Ao receber a Medalha Manoel Veríssimo, Eugênio recebe um reconhecimento por uma arte que tem cara, coração e, acima de tudo, o princípio ativo da vida no campo, suas belezas, desejos e contradições. Sua obra mescla sensibilidades reais e utópicas. É um trabalho no qual a imagem da gente do campo aparece com estilo, apuro musical e poético. Uma arte-testemunho da vida rural em sua plenitude humana. As composições de Eugênio têm autenticidade na sua tradução do jeito de ser e de amar de homens e mulheres que se confundem em cultura e meio ambiente na ecocivilização nordestina. É uma releitura de música popular refinada, de arte tirada da existência real, dos feitos e desejos das pessoas.

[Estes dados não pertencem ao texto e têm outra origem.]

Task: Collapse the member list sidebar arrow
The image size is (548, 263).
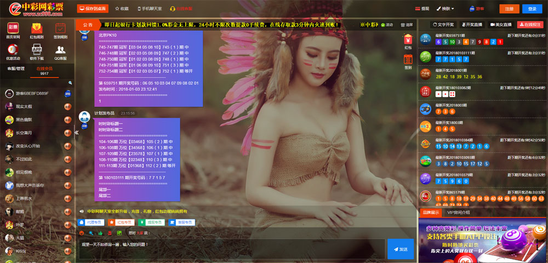Action: coord(77,133)
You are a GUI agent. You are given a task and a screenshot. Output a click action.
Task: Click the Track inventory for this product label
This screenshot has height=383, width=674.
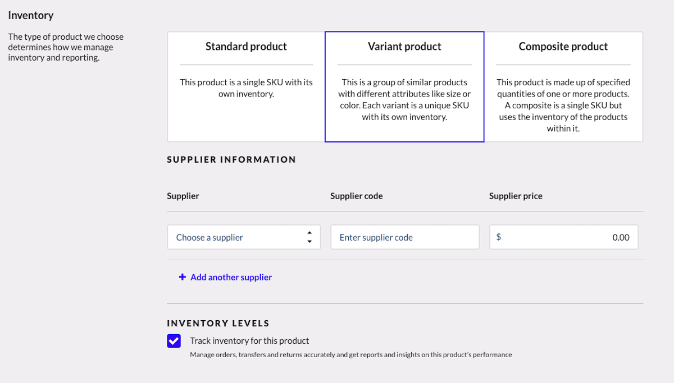(x=249, y=341)
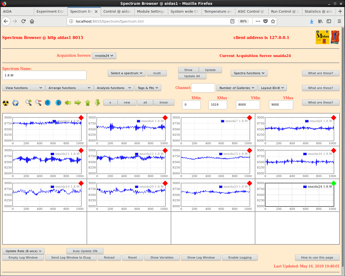Switch to the Module Settings tab
345x276 pixels.
[151, 12]
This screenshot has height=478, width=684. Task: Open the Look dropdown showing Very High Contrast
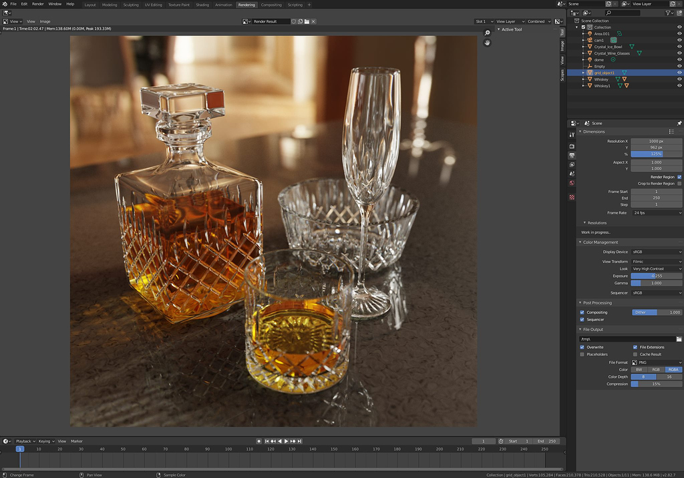tap(656, 269)

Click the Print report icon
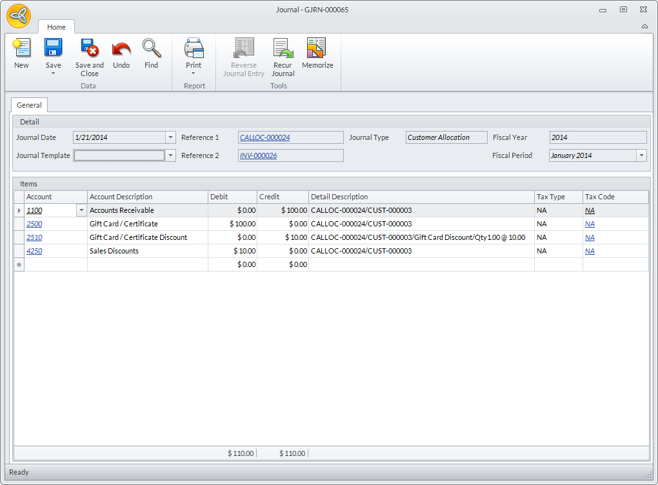(x=194, y=48)

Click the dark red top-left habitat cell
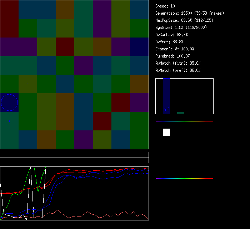[9, 19]
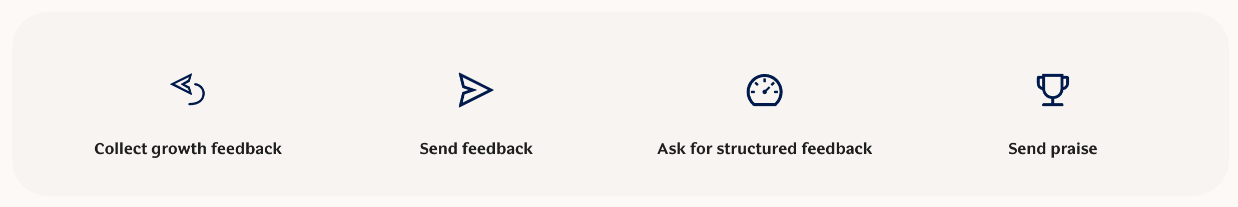Open the Send feedback action
Image resolution: width=1238 pixels, height=207 pixels.
476,149
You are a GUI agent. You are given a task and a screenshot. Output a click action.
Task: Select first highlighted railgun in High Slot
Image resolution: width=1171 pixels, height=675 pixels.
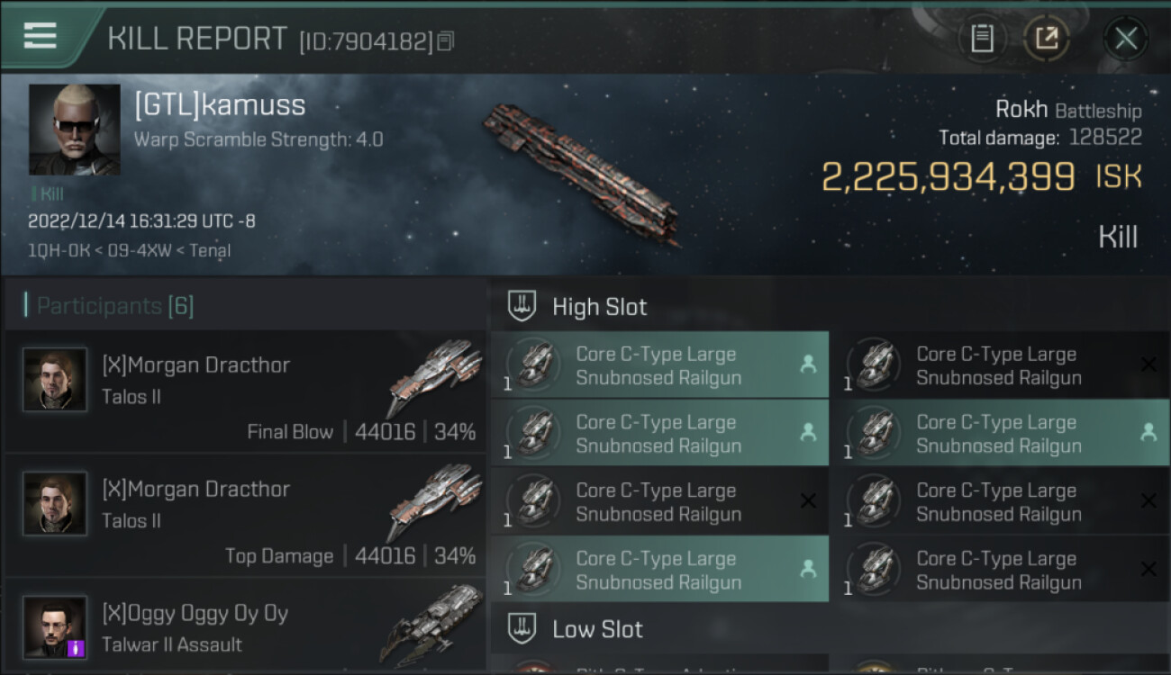pyautogui.click(x=659, y=365)
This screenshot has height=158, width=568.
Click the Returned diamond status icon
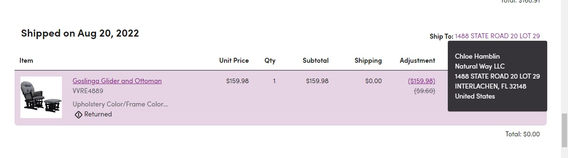click(78, 114)
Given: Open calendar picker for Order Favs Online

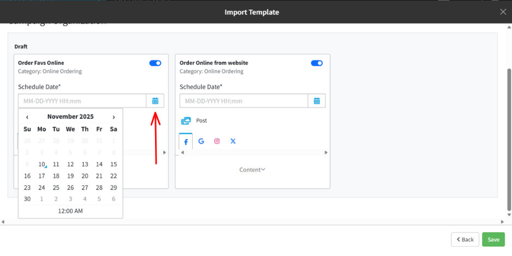Looking at the screenshot, I should (155, 101).
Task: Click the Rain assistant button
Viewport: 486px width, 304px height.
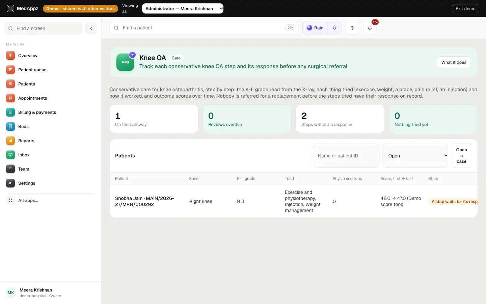Action: point(315,28)
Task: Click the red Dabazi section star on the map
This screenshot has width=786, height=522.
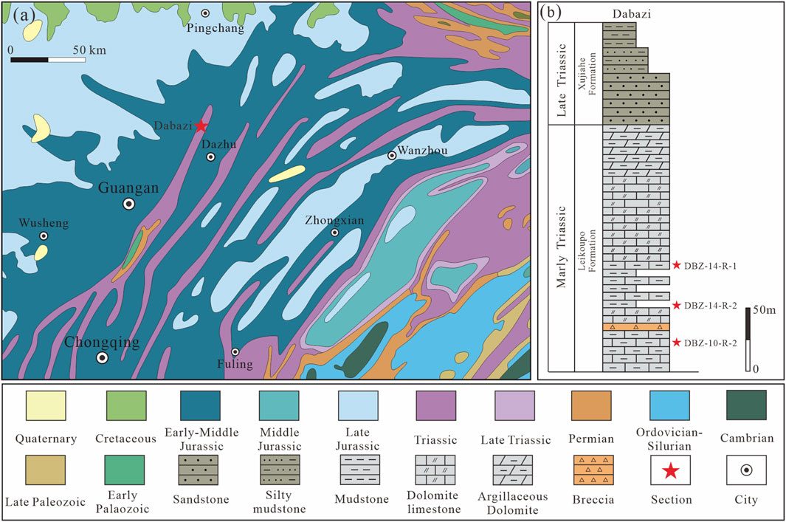Action: click(201, 126)
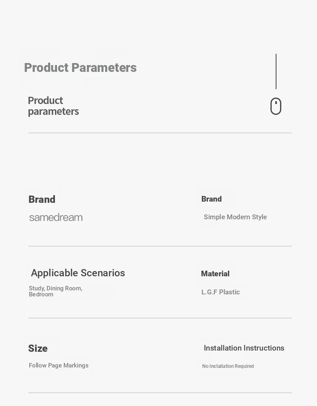Screen dimensions: 317x406
Task: Select the L.G.F Plastic value
Action: (x=220, y=292)
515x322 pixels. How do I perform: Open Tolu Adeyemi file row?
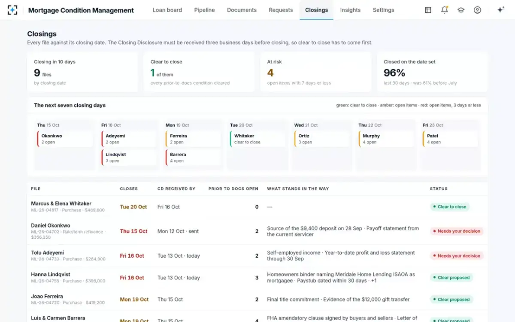[x=257, y=255]
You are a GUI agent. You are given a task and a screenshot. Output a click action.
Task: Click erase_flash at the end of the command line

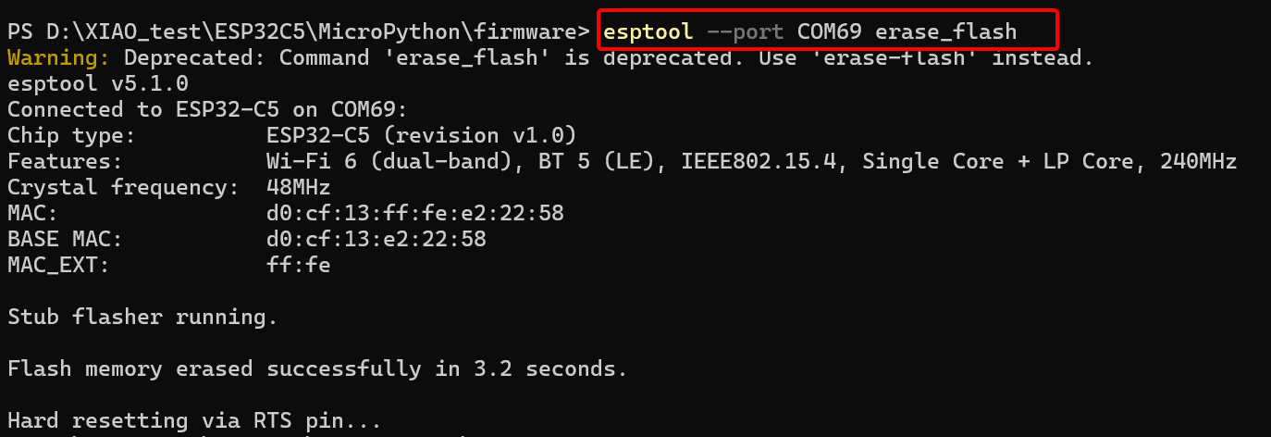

A música de Eugênio Leandro é uma espécie de MPB-Catingueira. É uma música com vertentes de elaboração da sonoridade e da poética popular, onde estão situadas as criações de Elomar, Vital Farias e Geraldo Azevedo. Tem raízes no olhar do menino que brincava nas feiras do interior e acompanhava a produção de cera de carnaúba no Vale do Jaguaribe. Cera que, segundo ele, acabava indo para a RCA Vitor, nos Estados Unidos, onde se fabricavam os velhos LPs (long plays) e retornava na forma de pretos bolachões sulcados para as agulhas das radiolas das emissoras do Vale encherem os sertões de música.

Nesses anos todos de estrada Eugênio Leandro tem espalhado nordestinidade aos quatro ventos. Cantou pelo Brasil de Dentro e o Brasil de Fora. Com o Quart´ETON, ao lado de Tarcísio José de Lima, Olga Ribeiro e Nara Vasconcelos, fez 48 apresentações em sete estados norte-americanos. Viajou fazendo cantoria pela França, Alemanha e Portugal. Apresentou-se em programas como o Som Brasil da TV Globo, fez o BB Cultural com Chico César, no Rio de Janeiro e há pouco tempo foi um dos 24 finalistas do 9º Prêmio Visa – Compositores, entre quase 4 mil inscritos de todo o Brasil. Eugênio é um artista que honra a música cearense e que, com sua arte, contribui para dignificar a vida no campo. Merece colocar no peito a comenda Manoel Veríssimo, a medalha da terra.